Alessia Melegaro from Bocconi University said that, "Every effort to increase the vaccination coverage rate among children is praiseworthy." However in some developed countries, lack of attention among adolescents and adults leads to serious threat to the goal of eliminating measles.
Stefano Merler from Bruno Kessler Foundation, reports that "Measles incidence could increase, in the next decades, in Italy, Australia and Singapore and Ethiopia is at high risk of future large epidemics." As the individuals are infected in their later life when the disease is more severe. The median age at infection for 2015 was estimated to be 5-10 years in the UK, Ireland, and Ethiopia; 10-15 years in the USA, Australia, Singapore, and Kenya; and older than 20 years in Italy and South Korea.
The findings suggest that the introduction of the measles vaccination minimized the disease burden in terms of disability-adjusted life-years (DALYs). Each vaccine dose prevents 2-3 weeks of DALYs in the developed countries and about 20 weeks in Kenya and Ethiopia.
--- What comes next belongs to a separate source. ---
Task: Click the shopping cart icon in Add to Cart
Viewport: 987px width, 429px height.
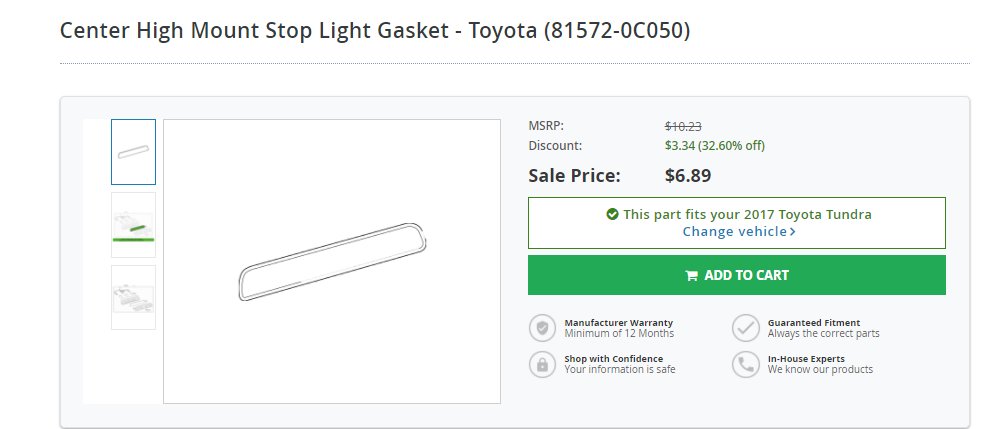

“Vaccination has undoubtedly achieved incredible results in terms of public health.” Prof. Melegaro stated "our analysis showed that routine first dose vaccine administration has been responsible for more than 90% of the overall number of vaccine-immunized individuals in most countries. In Ethiopia and Kenya, catch-up and follow-up campaigns substantially mitigated the effect of suboptimum routine vaccine coverage, generating 25-45% of the immunized fraction of the population. Tailoring immunization campaigns to achieve measles eradication goals is essential and currently, for some countries, this means considering also the role of unprotected adolescents and young adults."